Problem to work on:
Can you retype the records from the line containing "Task: Select 电气设备(电) tree item" through the end, keeping every character unchanged and leaving out the pictures?

Dataset extract:
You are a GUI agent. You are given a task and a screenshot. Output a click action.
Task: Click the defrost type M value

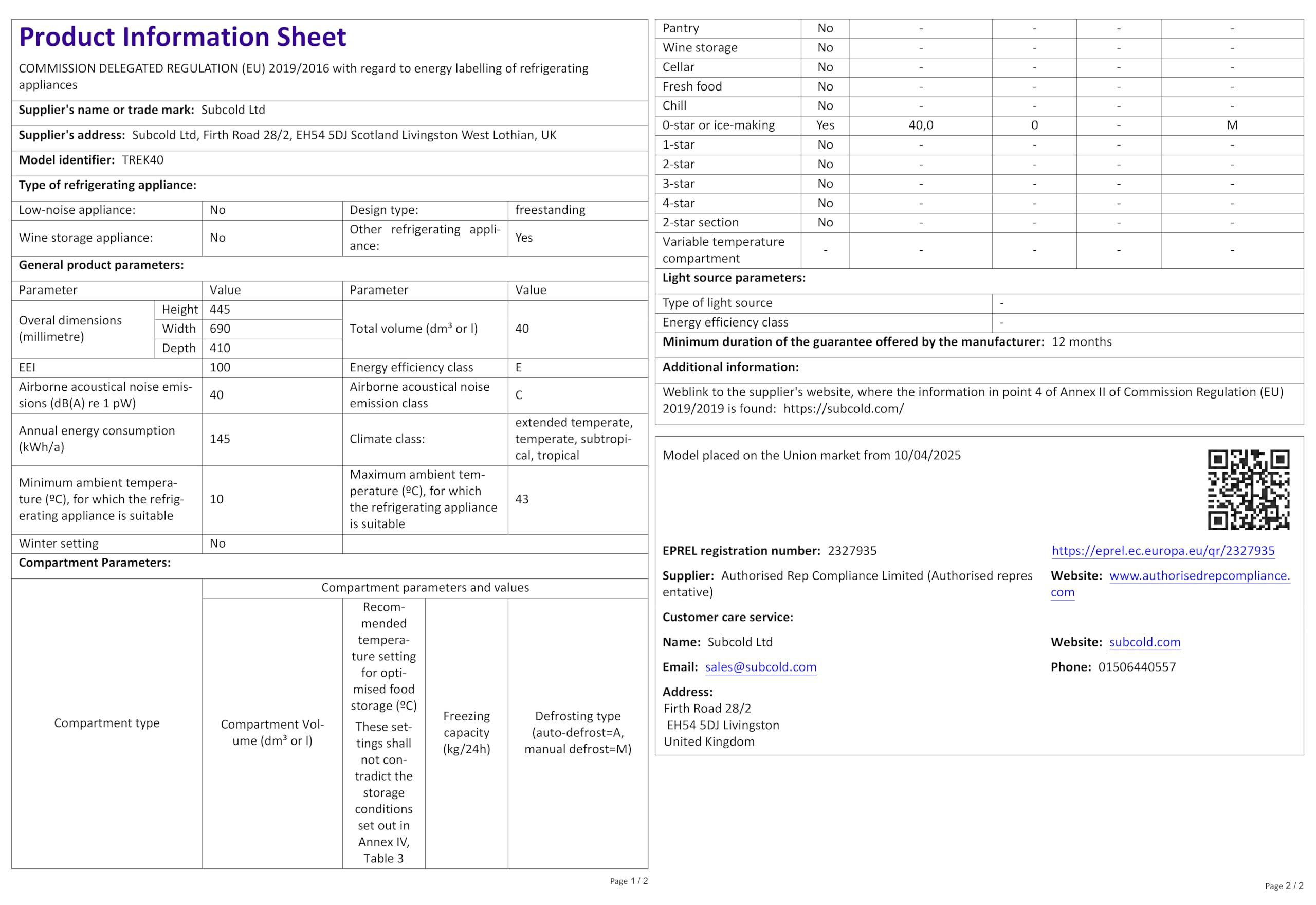pos(1231,125)
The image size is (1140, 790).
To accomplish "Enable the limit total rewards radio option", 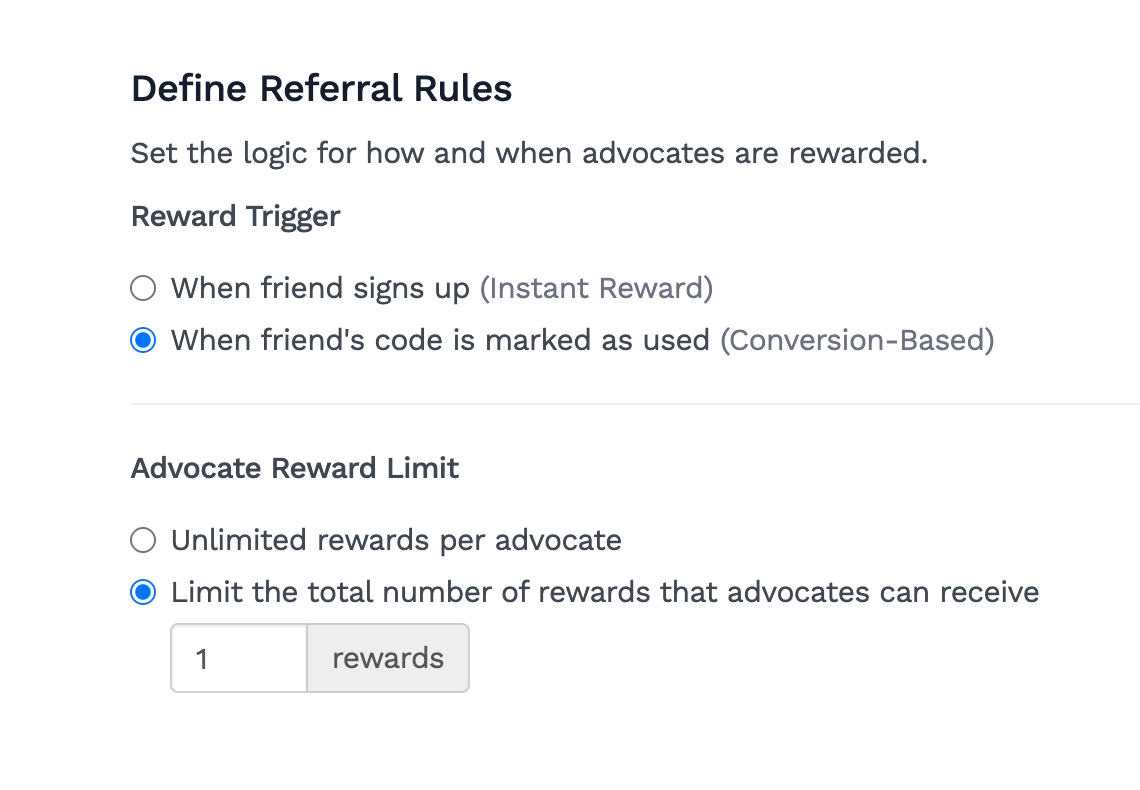I will pyautogui.click(x=143, y=593).
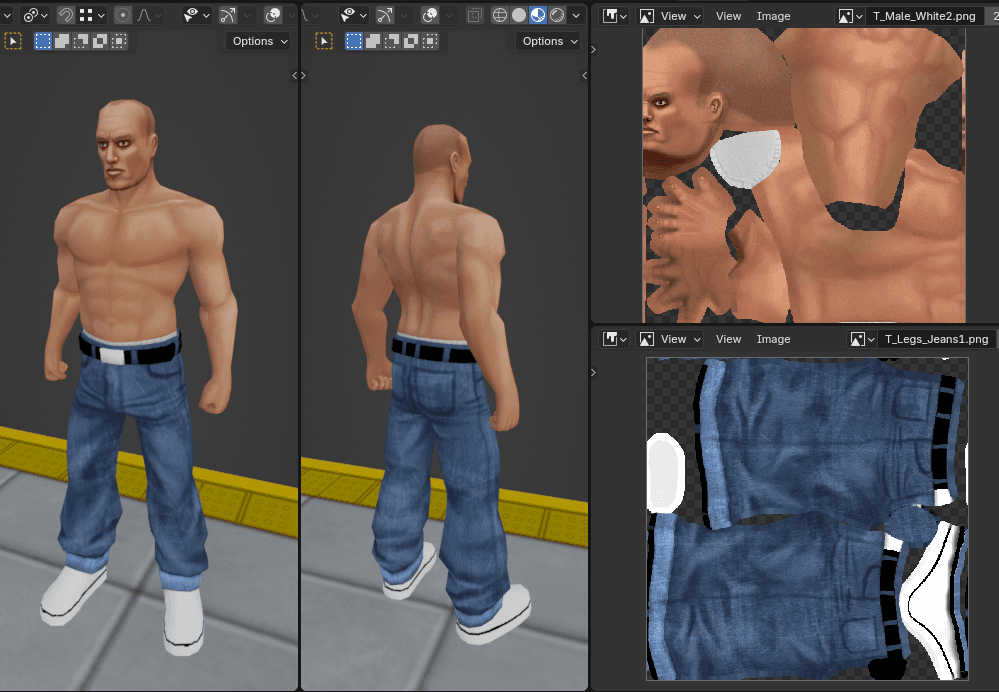This screenshot has width=999, height=692.
Task: Switch right viewport to solid shading
Action: tap(518, 15)
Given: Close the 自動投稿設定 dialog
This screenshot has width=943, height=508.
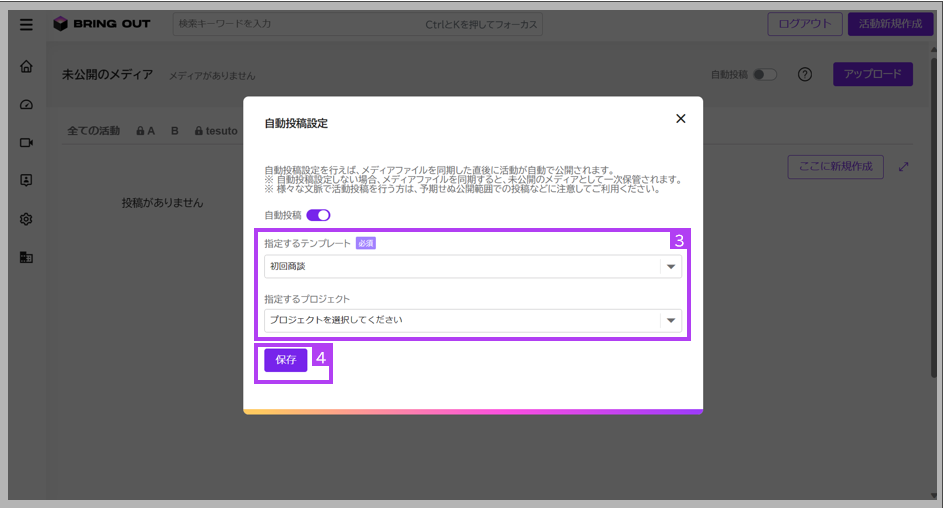Looking at the screenshot, I should tap(681, 118).
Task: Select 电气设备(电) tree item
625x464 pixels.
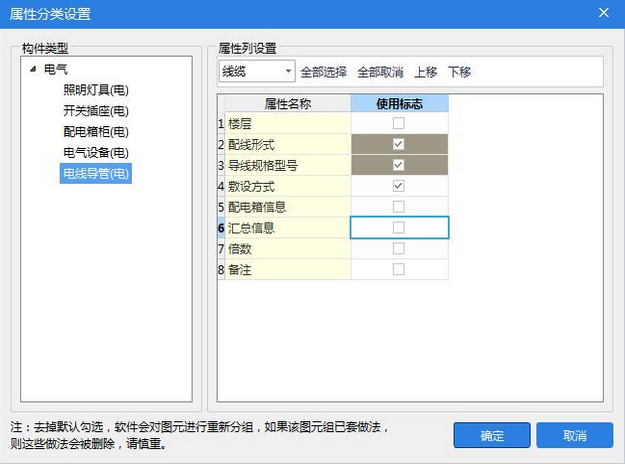Action: pyautogui.click(x=95, y=153)
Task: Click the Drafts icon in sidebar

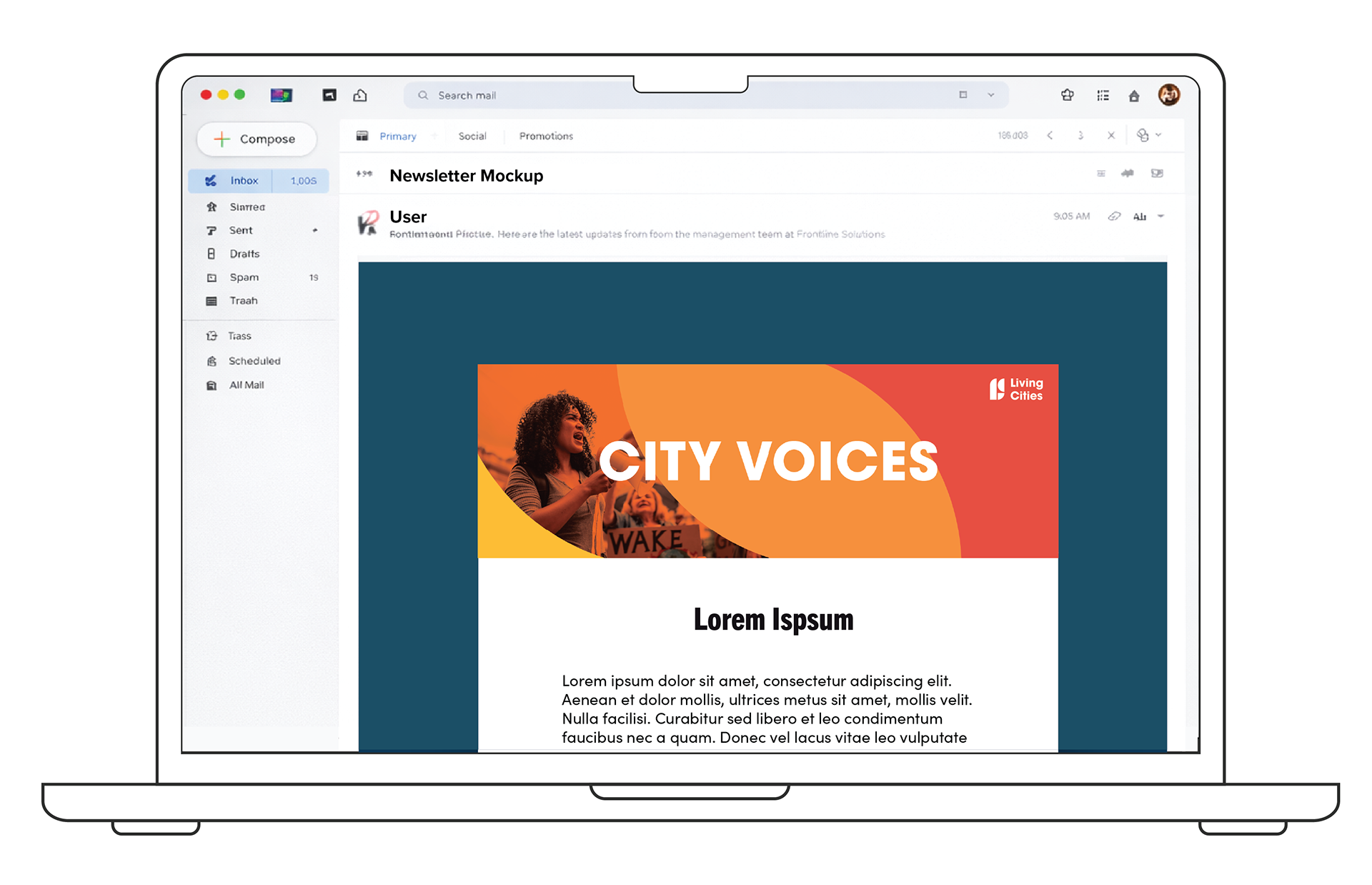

Response below:
Task: Select 电气设备(电) tree item
625x464 pixels.
Action: pyautogui.click(x=95, y=153)
Task: Click the Drafts icon in sidebar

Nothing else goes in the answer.